We had the good fortune to find and hire bright and enthusiastic student processors — nearly all of whom planned to become professional archivists.  We sometimes forgot, however, that they were not yet professional archivists and, though we provided a lot of training and feedback in certain areas, we placed less emphasis on others, perhaps assuming the importance of some tasks to be common knowledge.  We absolutely provided instruction on how to handle, house and label the physical collection, but in training (and in supervision) I think we inadvertently placed more importance on the quality of the finding aid.  That we employed MPLP, where less work is done physically, probably exacerbated this problem.

Though we were not able to gather data for all of these issues, anecdotally, I can say, the biggest offenders that detracted from the overall physical quality of the processed collections were: (1) failure to replace all of the damaged and/or brittle folders, (2) failure to re-record information provided on file labels with deteriorating adhesive, (3) inconsistency in folder labeling, (4) neglecting to record the collection name or number on folder labels, and (5) neglecting to record box and folder numbers on folder labels.

These issues not only made the collections look messy, but made them difficult to use.  Incomplete and inconsistent folder labels will certainly make research and reference (particularly returning files to their rightful place) difficult.
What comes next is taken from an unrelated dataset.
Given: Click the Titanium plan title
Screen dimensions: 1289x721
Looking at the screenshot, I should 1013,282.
And the failure to re-record information from failing adhesive labels risks losing some or all identifying information when those labels inevitably fall off and are lost.
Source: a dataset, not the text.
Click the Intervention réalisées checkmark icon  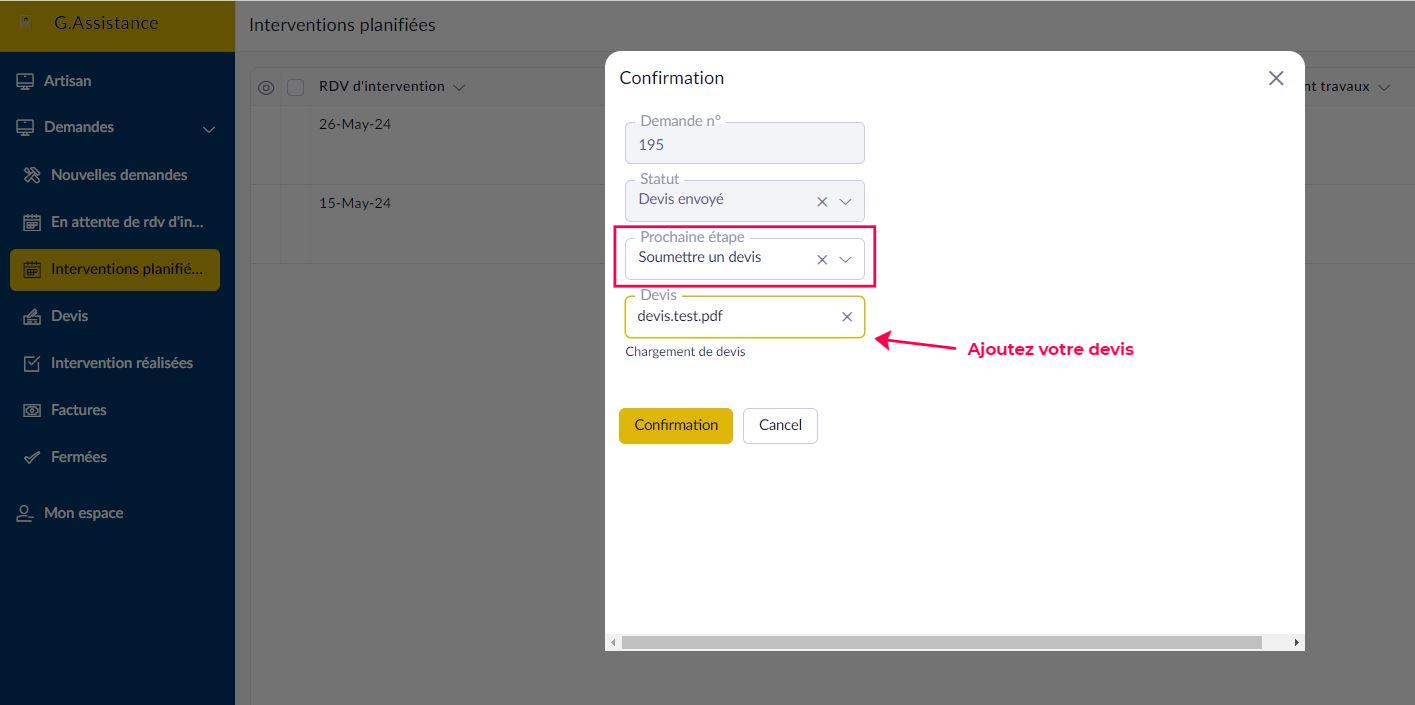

If we had the chance to do it again, we would definitely add to our training and change how we supervised the students. At the very least, we would incorporate reference exercises into boot camp to place greater emphasis on how the condition of the physical collection impacts research and reference. Though in our case, this was hard to avoid, I think there would be less remote supervision. While we pored over finding aids, making endless edits (four rounds of editing!), we should have made more time to review the actual collection together with the processors.  We had lots of conversations along the way about how to approach arrangement, but little time was made to discuss the mechanics of processing. Doing so would also have provided the opportunity for processors to fix their own mistakes (rather than Holly and I doing it for them, after they’ve moved on), which, in my opinion, is one of the best ways to learn.

We are revamping our training and processing materials to reflect what we learned over the last few months, so be on the lookout for a tweet or blog post announcing when they are ready.